Sciltian il teatro d’opera e le grandi mostre
Nel corso della sua lunga carriera Sciltian si è dedicato anche alla scenografia: per il Maggio Musicale Fiorentino lavora a Guerra e pace di Prokof’ev nel 1953; per la Scala di Milano esegue scenografie e bozzetti di costumi per la Mavra di Stravinskij nel 1955, per Il campanello dello speziale di Donizetti nel 1957, per l’Abu Hassan di Weber e La guerra in famiglia di Schubert, eseguite in dittico nel 1958; mentre per il Teatro del Convegno ha ideato nel 1962 la scenografia del Cardinale di Spagna di Henry de Montherlant; illustra inoltre con acquerelli e disegni il capolavoro di Tolstoj Anna Karenina nel 1967 e I Vangeli, ultimo suo lavoro, nel 1985. Mostre antologiche gli vengono dedicate nel 1970 in Palazzo Venezia a Roma, nel 1973 a Venezia e nel 1980 a Milano alla Rotonda di via Besana. Nel 1983, per primo fra i pittori viventi, viene invitato a esporre al Museo Puškin di Mosca, che gli acquista per la sua raccolta il Trompe-l’oeil dell’autoritratto (1965), nel quale l’artista compare riflesso su di una sfera di vetro. La sua prima mostra antologica postuma è stata organizzata nel 1986 nel Palazzo dei Diamanti a Ferrara. Mentre la riscoperta critica dell’intero percorso artistico di Gregorio Sciltian si deve alla grande mostra monografica LIllusione di Sciltian allestita al Museo di Villa Bardini di Firenze nel 2015.
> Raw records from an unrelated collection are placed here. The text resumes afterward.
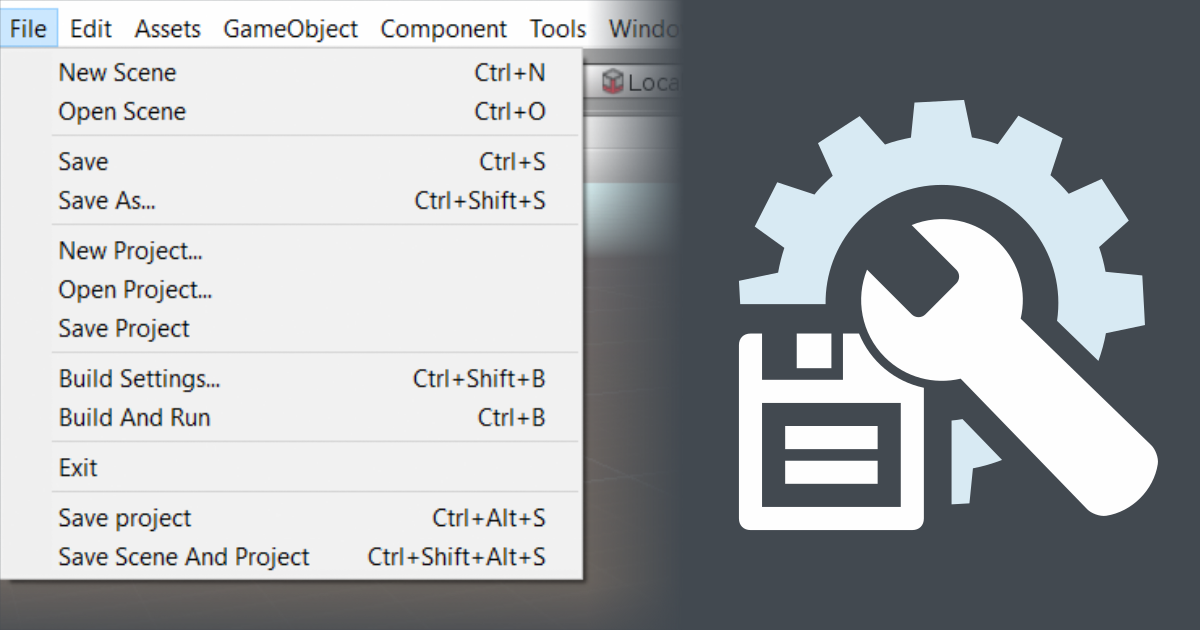Select Open Scene menu entry
This screenshot has height=630, width=1200.
point(122,112)
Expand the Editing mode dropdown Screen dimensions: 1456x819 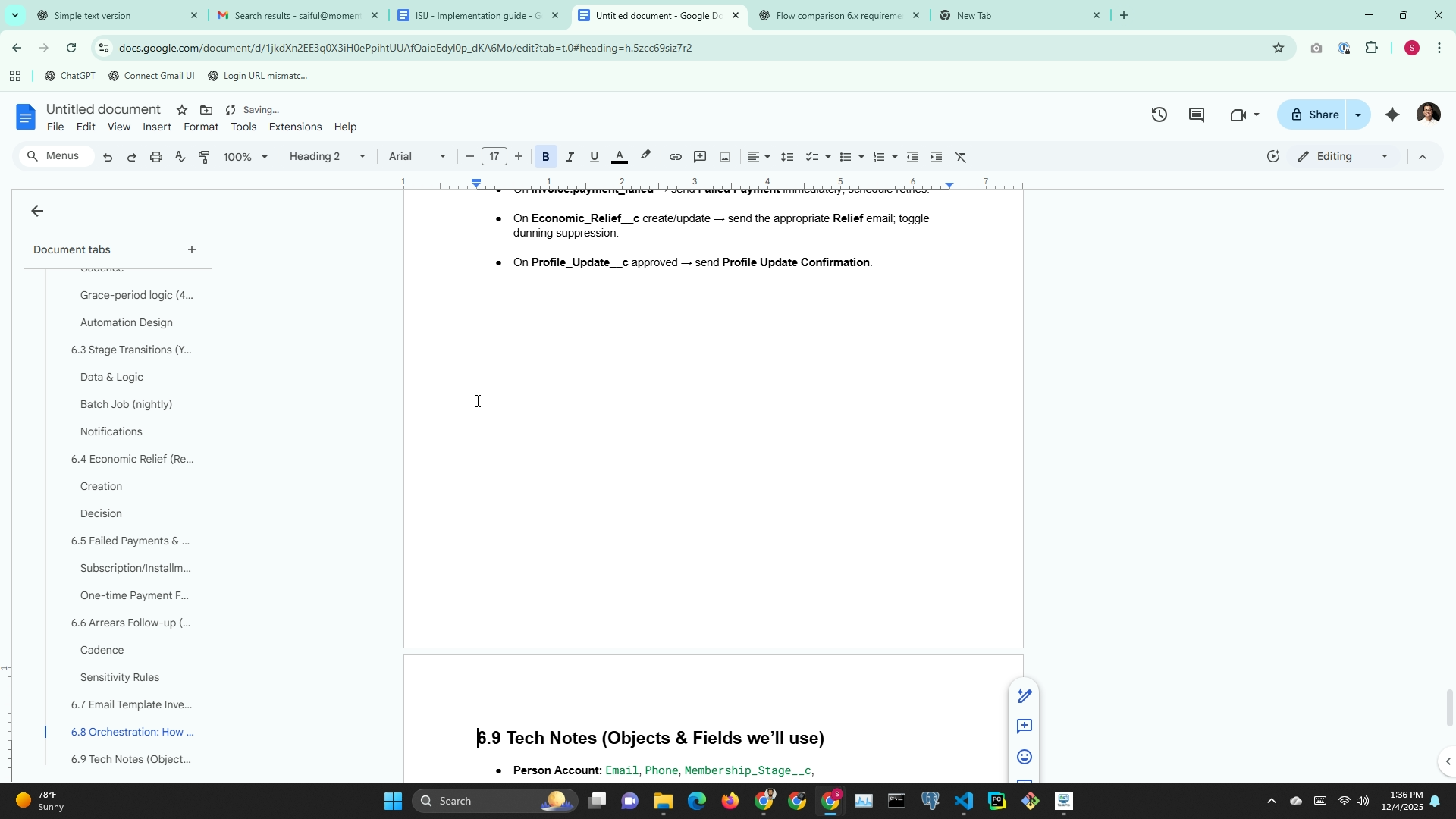[1343, 157]
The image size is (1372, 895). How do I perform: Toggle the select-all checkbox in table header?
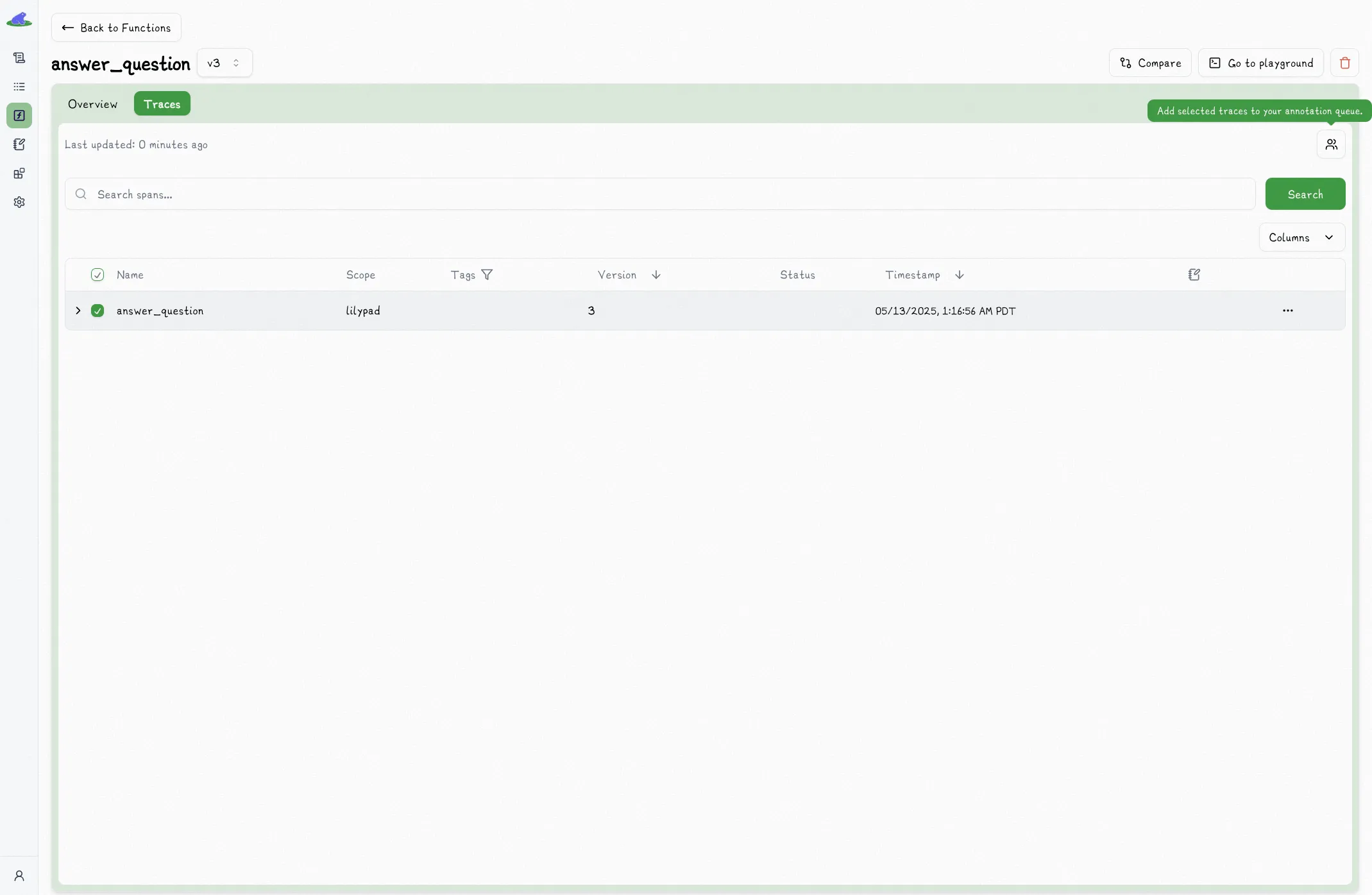click(96, 275)
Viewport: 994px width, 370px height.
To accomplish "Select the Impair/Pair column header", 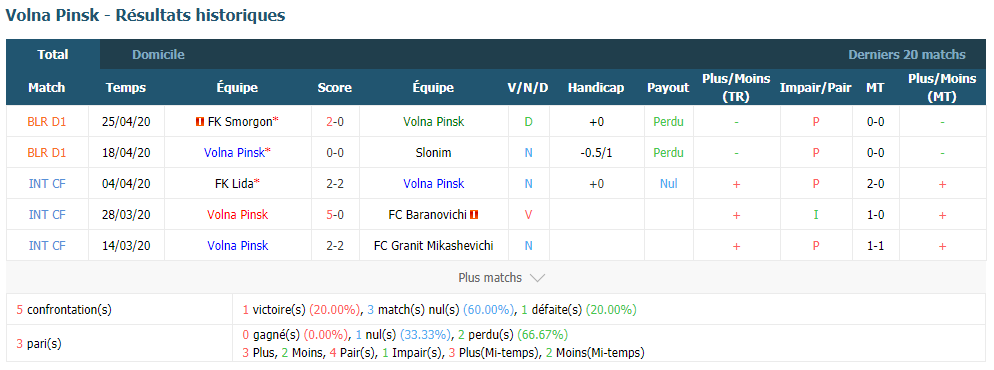I will pos(816,87).

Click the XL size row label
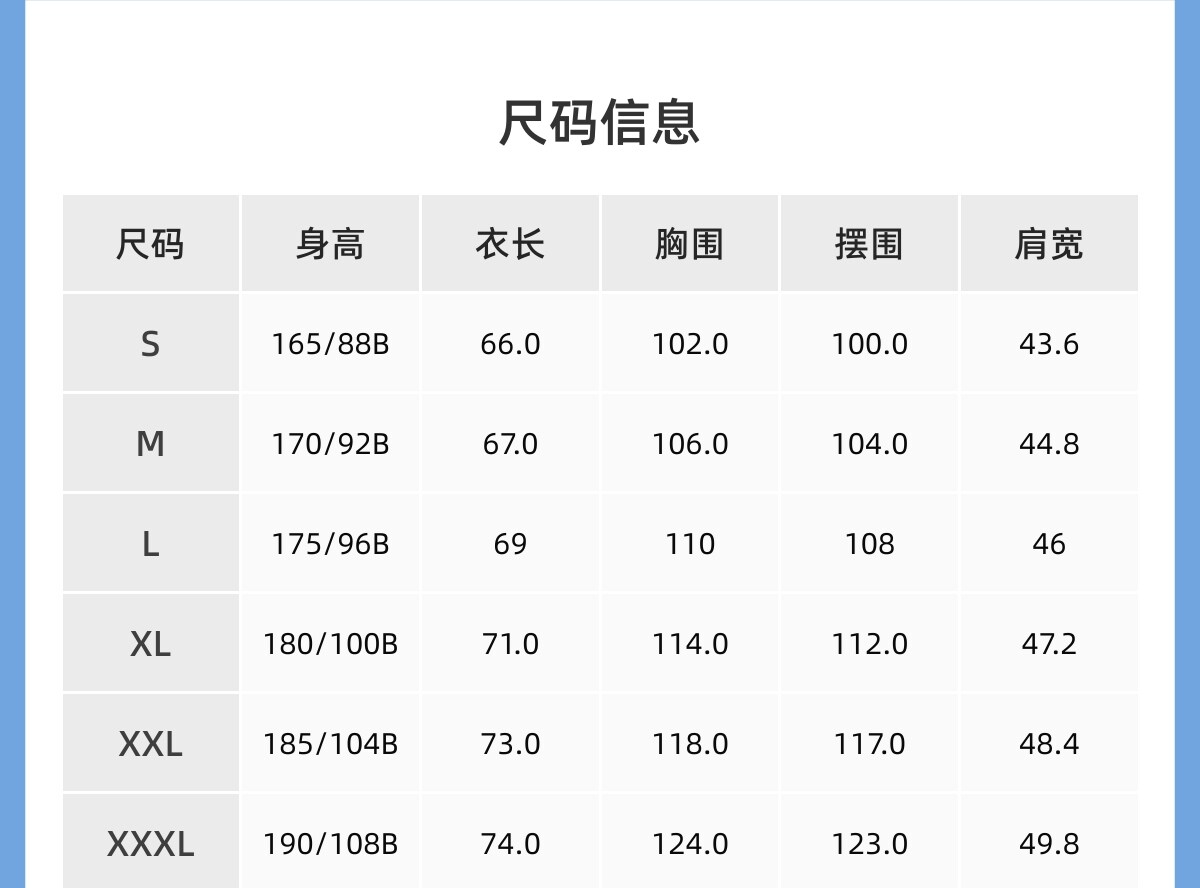click(x=150, y=644)
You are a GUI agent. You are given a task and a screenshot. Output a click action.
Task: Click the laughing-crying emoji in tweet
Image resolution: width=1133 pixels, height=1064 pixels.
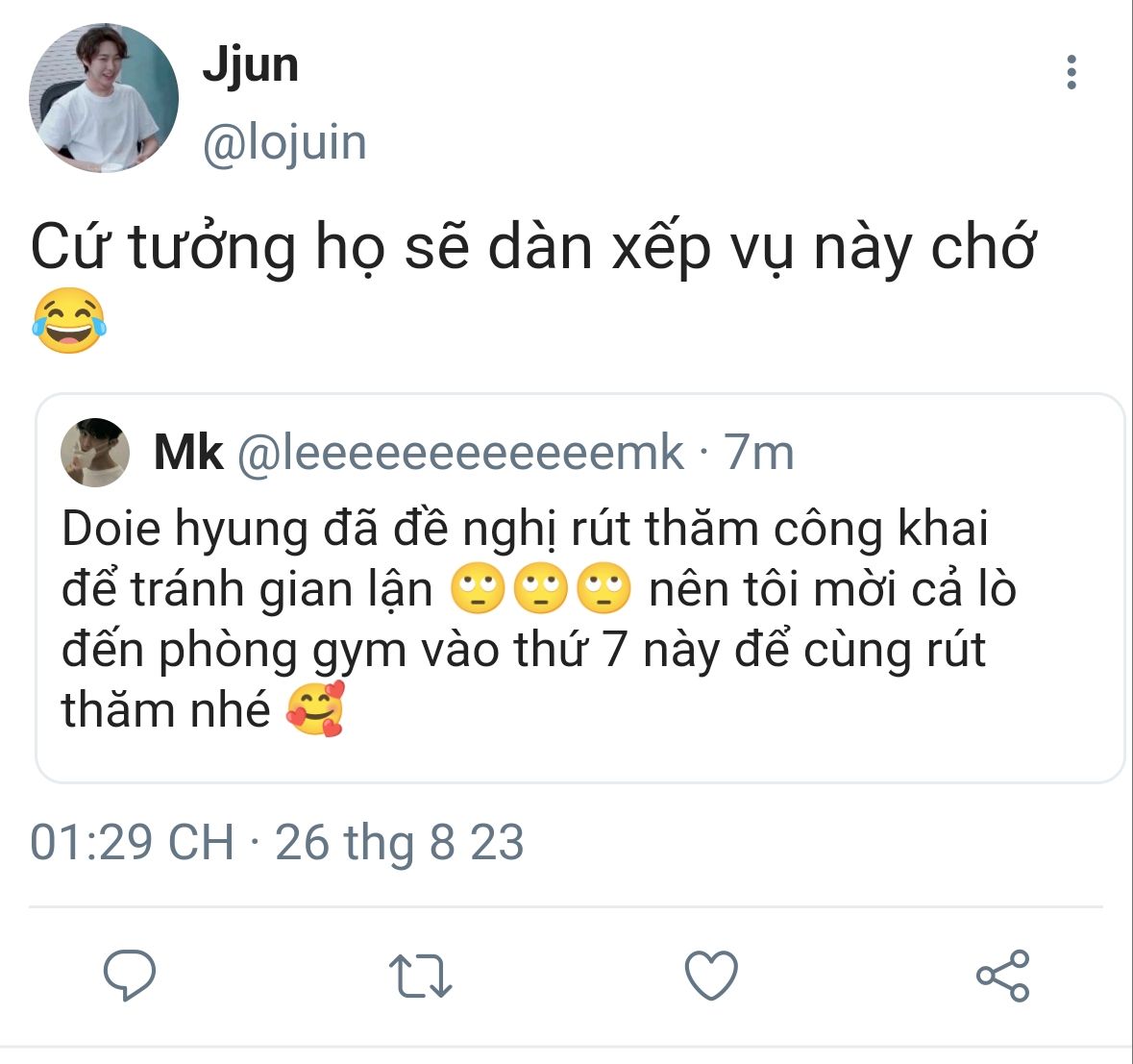pyautogui.click(x=68, y=320)
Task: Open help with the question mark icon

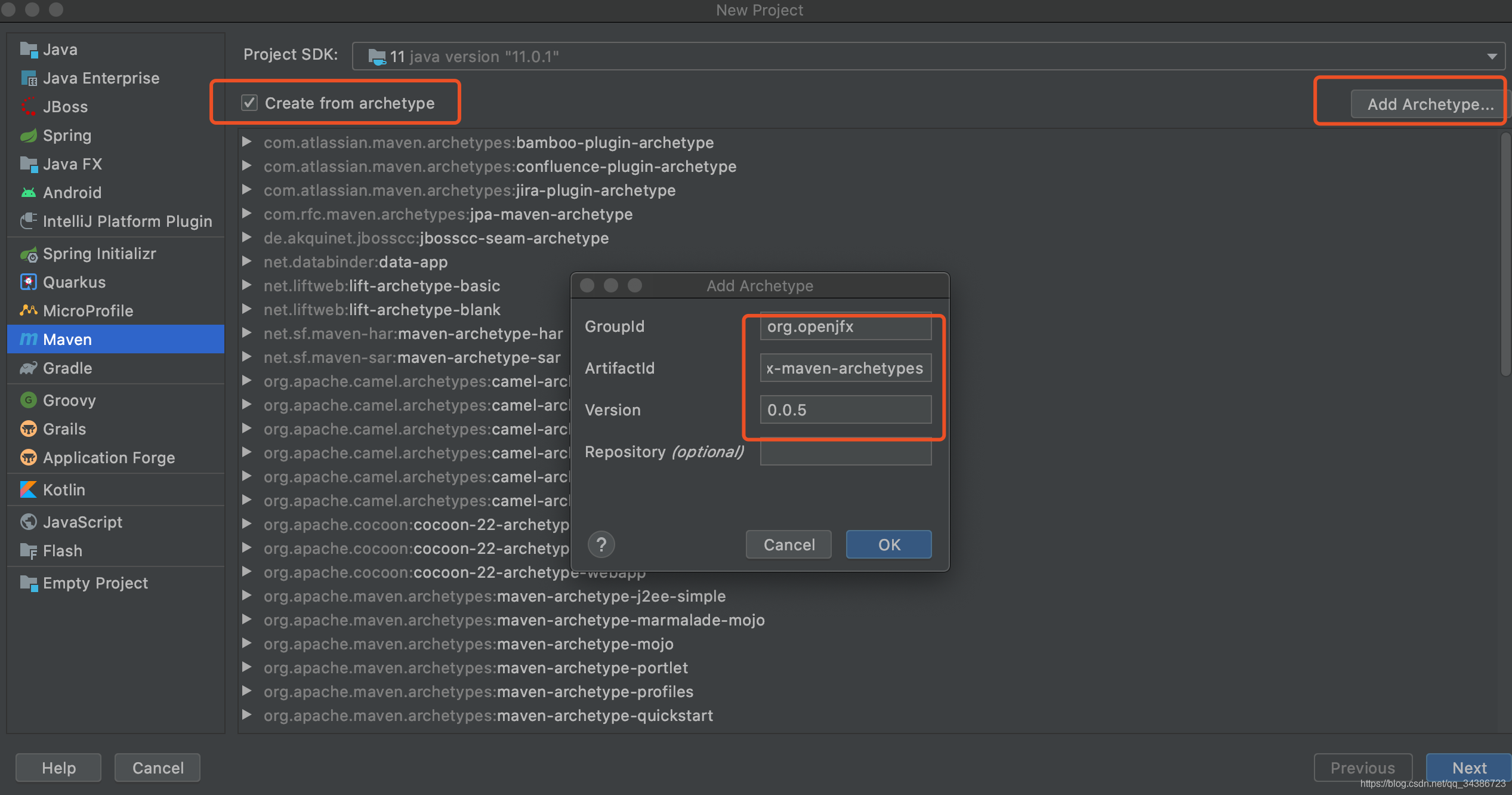Action: 601,544
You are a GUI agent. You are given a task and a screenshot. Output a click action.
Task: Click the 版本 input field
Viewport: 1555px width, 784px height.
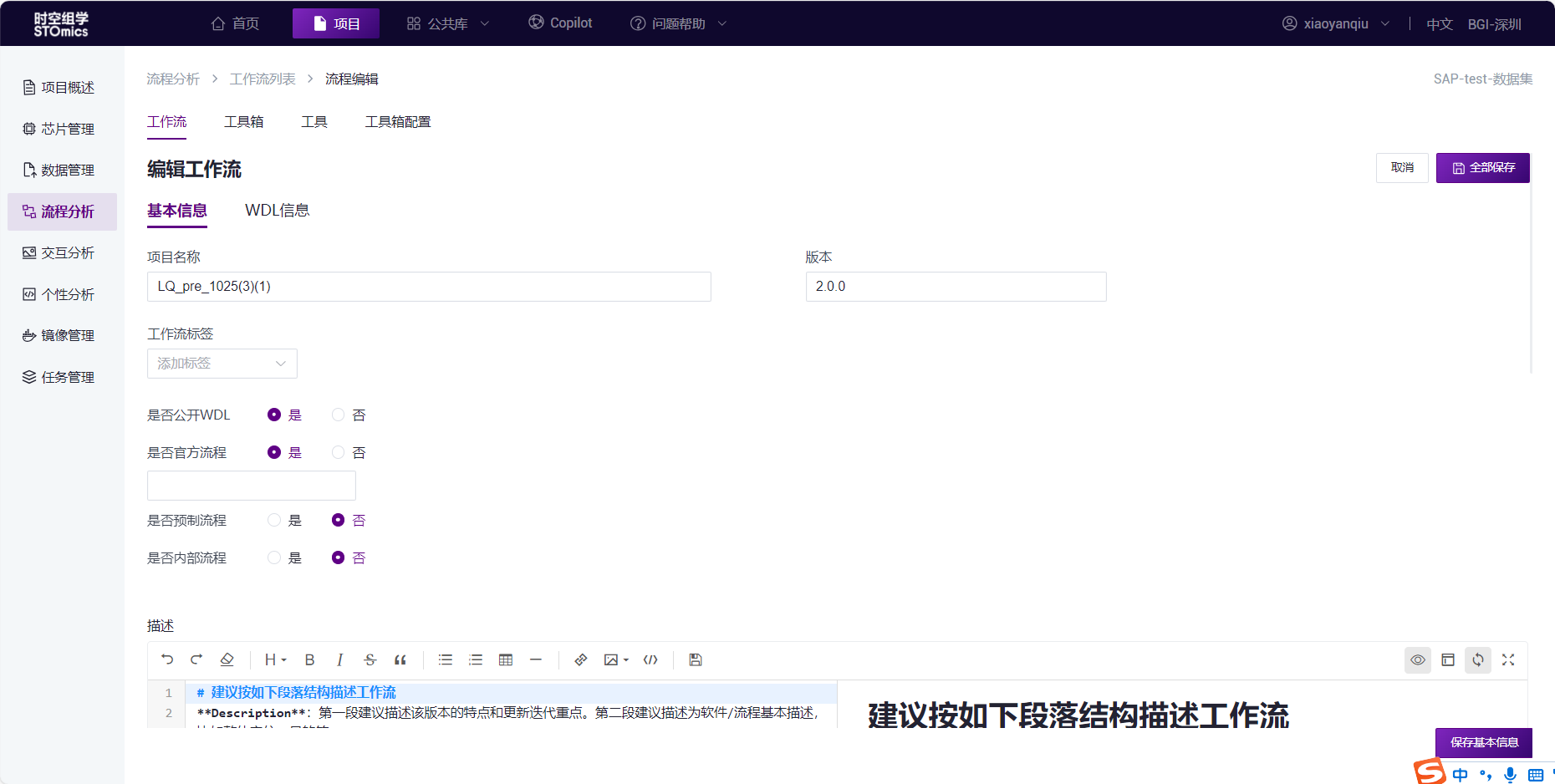956,287

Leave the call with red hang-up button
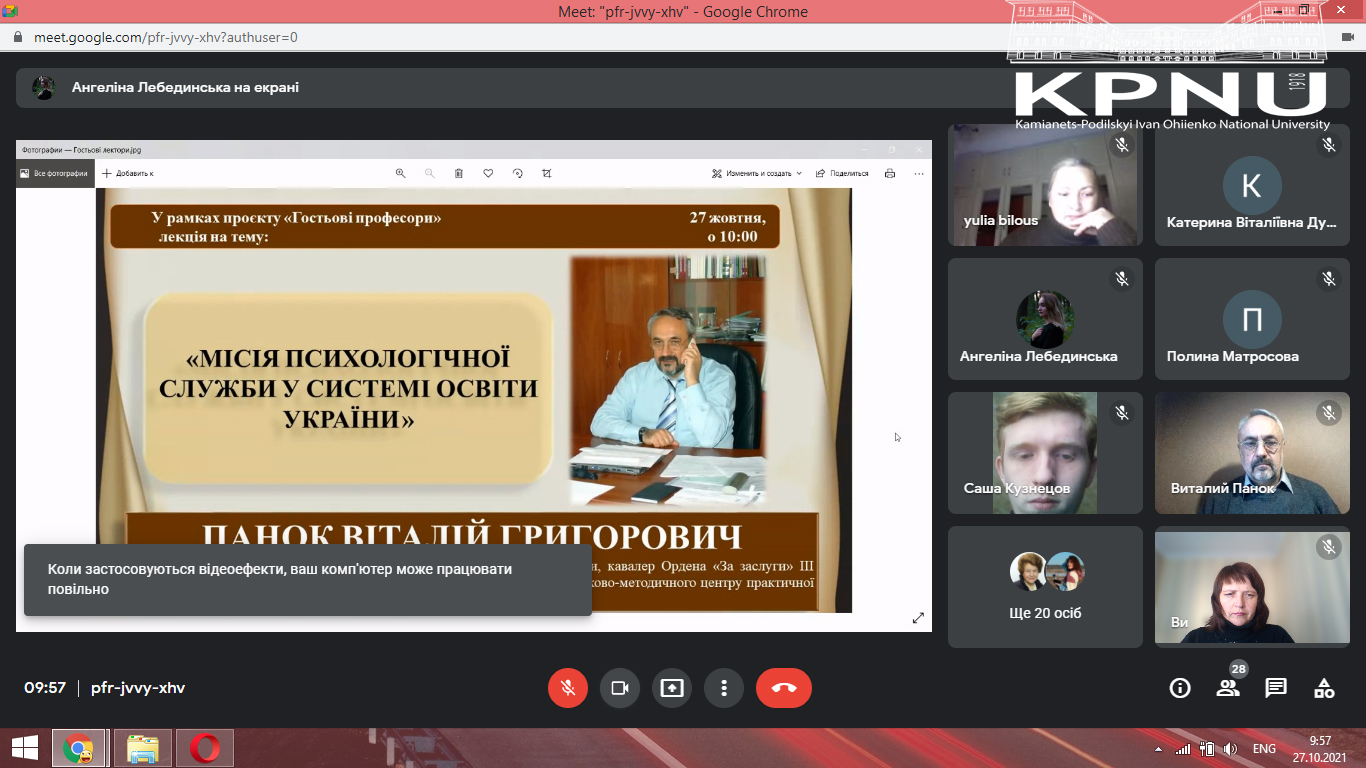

Sciltian nei musei e principali pubblicazioni
Opere di Sciltian si trovano, oltre che in collezioni private, nei maggiori musei in Italia e all’estero: Galleria nazionale d’Arte moderna di Roma, Galleria degli Uffizi di Firenze, Vittoriale degli Italiani di Gardone Riviera, Galleria d’Arte moderna e contemporanea di Bergamo, Musei Vaticani, Musée du Luxembourg e Musée Arménien de France a Parigi, Musées Royaux di Bruxelles, Musée des Beaux-Arts di Nîmes, Museo di Erevan in Armenia, Museo teatrale del Metropolitan Museum of Art di New York e Museo Puškin di Mosca. Come scrittore Sciltian ha espresso il proprio credo estetico nel volume Pittura della realtà (Hoepli, 1956) poi ampliato e ripubblicato con il titolo Realtà di Sciltian (Hoepli, 1969), e ci ha lasciato una viva testimonianza della sua avventurosa esistenza nell’autobiografia dal titolo Mia avventura (Rizzoli, 1963). Nel 1976, ancora per Hoepli, sul modello degli antichi maestri, ha dato alle stampe il suo Trattato sulla pittura, tradotto e pubblicato anche in Francia. Sciltian è morto nella sua casa di Roma il 1° aprile 1985.